Precisamos abordar uma questão, no que se refere ao dogmatismo e à sua aplicação no dia a dia umbandista. Porém, antes, leremos algumas definições – linguísticas e filosóficas – para que possamos prosseguir com a nossa breve análise.

Iniciamos com a contribuição do professor Flávio Barbosa (2023) que, gentilmente, compartilhou um pouco do resultado da sua pesquisa no campo linguístico:

“ A palavra dogma, em português, vem do grego dógma, atos, com o significado ‘o que parece bom’. Desse significado deriva o sentido ‘opinião, decisão, decreto’ e, daí, podemos concluir que um dogma seria uma espécie de ‘decreto eclesiástico’, um ato normativo para as condutas da religião.

Essa palavra grega que mencionei antes remonta ao verbo (também grego) dokéō ‘crer, parecer bom’ e, daí, ‘decidir’. Uma curiosidade: historicamente, o grego dóksa ‘opinião’ é da mesma raiz de dokéō – em ambos os casos, trata-se de um posicionamento pautado em percepção referente ao que é melhor.

Na Grécia antiga, o sentido de dogma é ‘decisão política de um soberano ou de uma assembleia’ – voltamos, portanto, ao eixo de opinião e decisão. É importante salientar que esse sentido é histórico e, normalmente, não circula mais na língua.

Além da questão do étimo, gostaria de destacar dois sentidos muito importantes entre os oito possíveis que lemos no dicionário Houaiss – esses são os usos que de fato circulam para a palavra, no dia a dia:

ð (Teologia) ponto fundamental de uma doutrina religiosa, apresentado como certo e indiscutível, cuja verdade se espera que as pessoas aceitem sem questionar.

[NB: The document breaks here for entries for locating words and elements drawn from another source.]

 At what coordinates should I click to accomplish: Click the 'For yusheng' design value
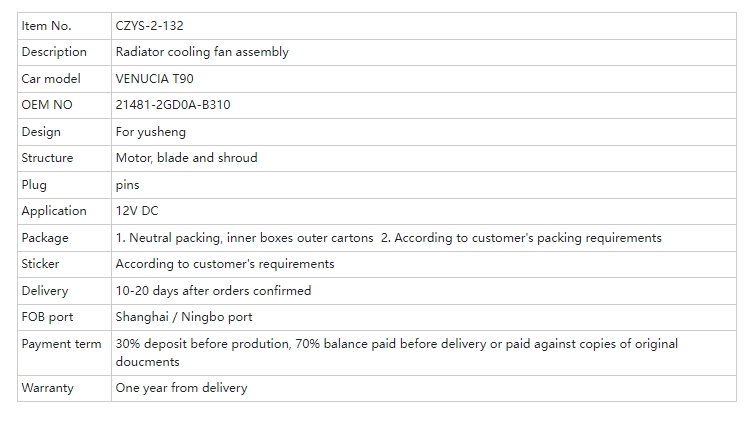pyautogui.click(x=151, y=131)
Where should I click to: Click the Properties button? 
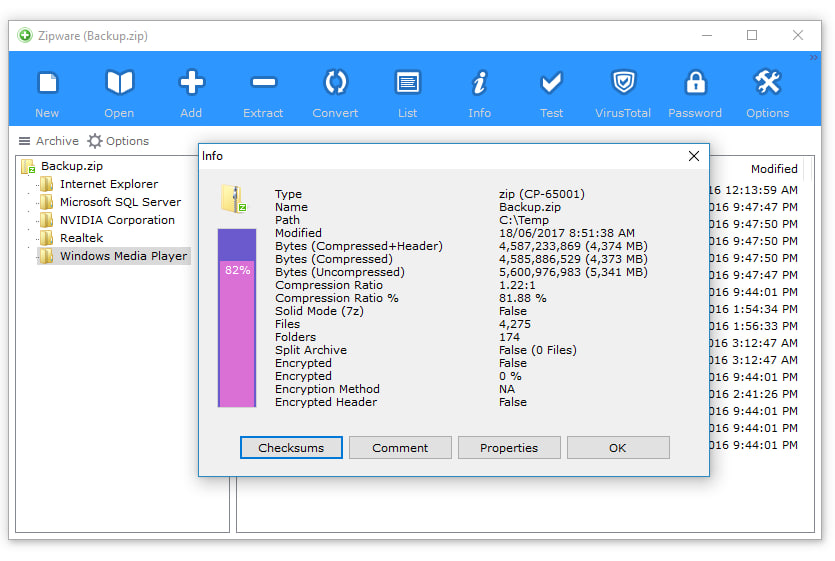point(509,448)
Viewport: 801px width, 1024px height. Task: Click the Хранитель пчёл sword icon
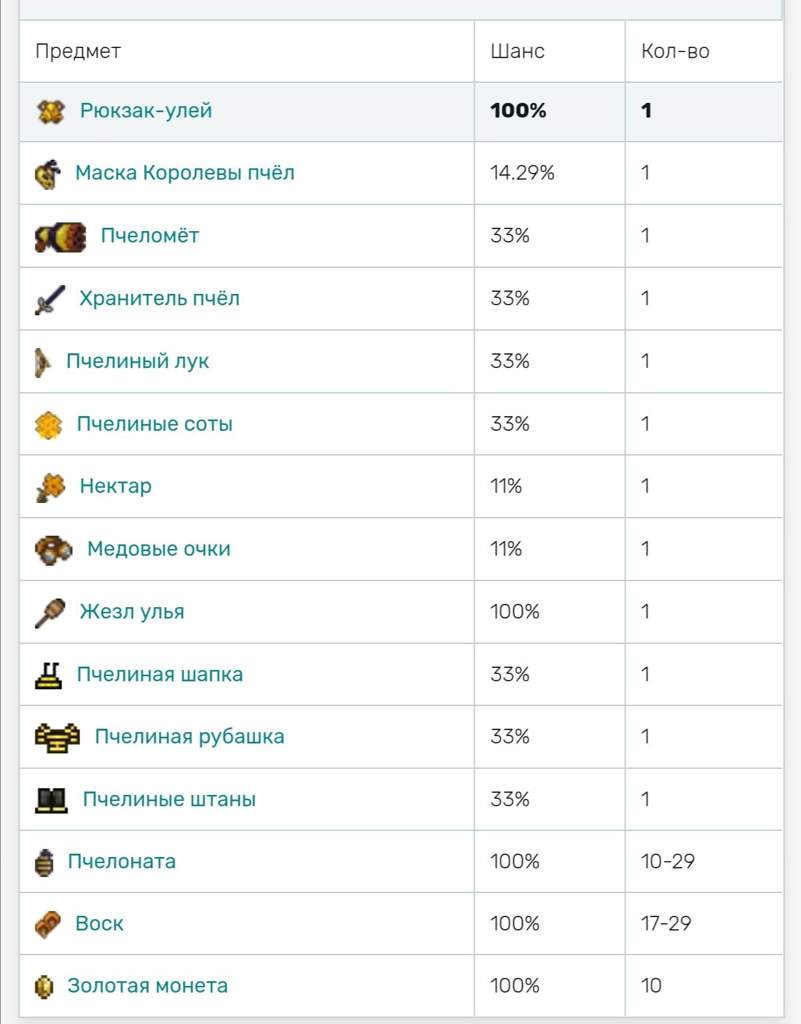click(50, 300)
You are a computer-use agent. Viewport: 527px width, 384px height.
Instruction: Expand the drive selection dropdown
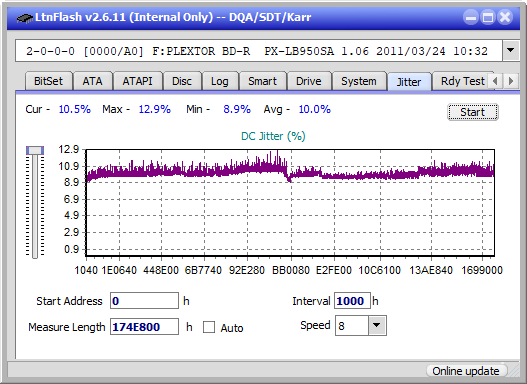[x=511, y=51]
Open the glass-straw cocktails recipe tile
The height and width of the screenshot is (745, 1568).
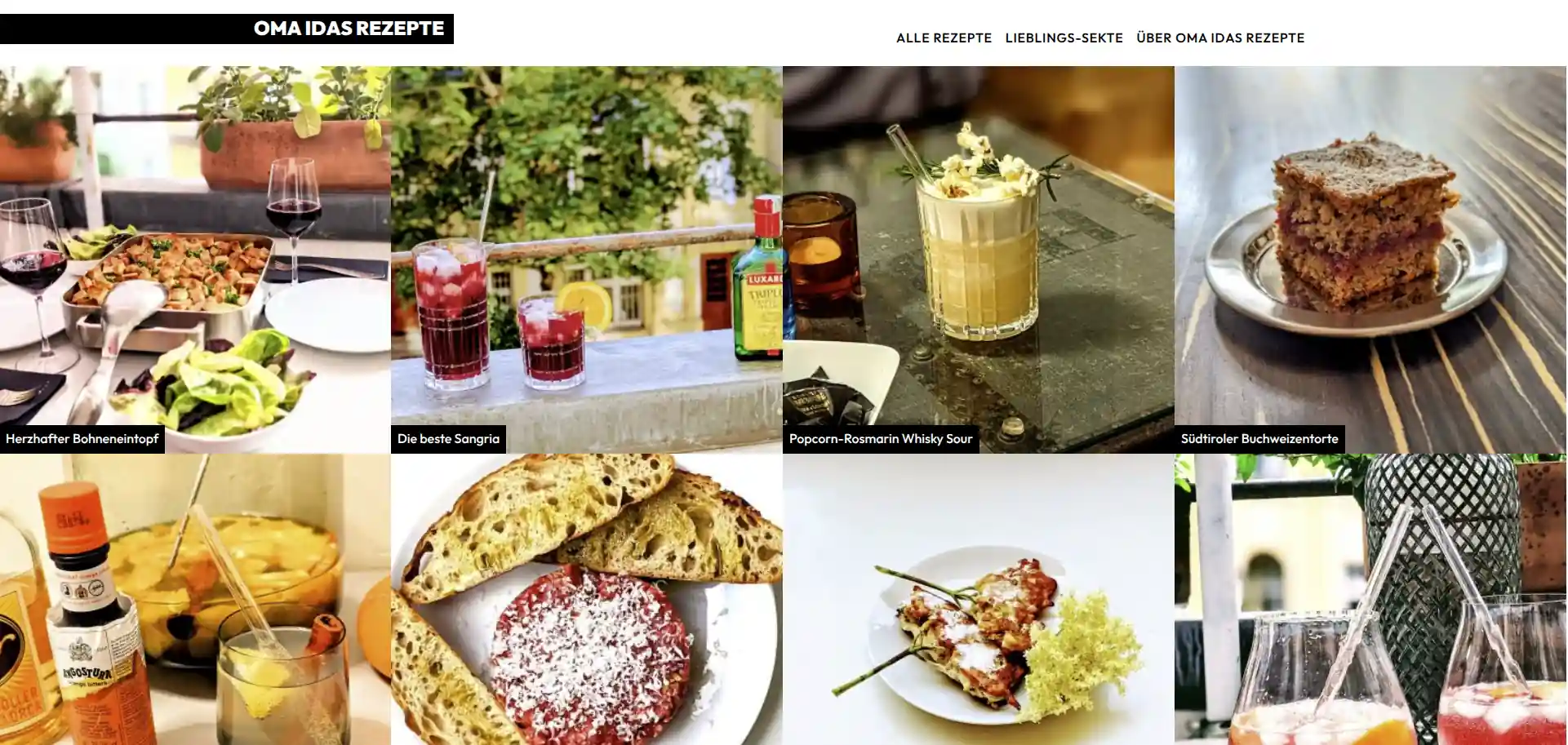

ð (por extensão do sentido teológico) opinião sustentada em fundamentos irracionais e propagada por métodos que também o são.

Resumindo todos os oito sentidos dicionarizados, esses seriam os principais. Temos aí 1) um elemento estrutural das religiões humanas, pois todas têm princípios axiais, que não devem ser questionados, sob pena de descaracterização; 2) uma espécie de desvirtuamento desse elemento estrutural, que, em vez de representar crença basilar, fundamental, torna-se desculpa para autoritarismo religioso, levando a ameaças e a diferentes tipos de violência.

[…] Parece claro que o primeiro sentido não é o mais usado. No senso comum (e mesmo nas críticas religiosas), as referências a dogma não são tão neutras; pelo contrário: elas costumam ser recriminadoras, tratando das situações viciosas previstas no segundo sentido. Entretanto, não se deve ignorar o valor teológico, estruturante, da ideia de dogma – é um conceito diferenciador das religiões. O Catolicismo e o Protestantismo, por exemplo, não incorporam o dogma da reencarnação, o que os diferencia da Umbanda e do Espiritismo. Por outro lado, a Umbanda e o Espiritismo não preveem a crença na Santíssima Trindade, o que os diferencia do Catolicismo. O uso de elementos magísticos da Umbanda poderia ser considerado um dogma que a diferencia do Espiritismo, que praticamente proíbe esse princípio religioso. O valor do dogma é tal que, se aparece uma instituição que se diz umbandista e não usa elementos magísticos, ou uma instituição espírita que os usa, começa a haver estranhamento e essas instituições são consideradas mistas ou descaracterizadas.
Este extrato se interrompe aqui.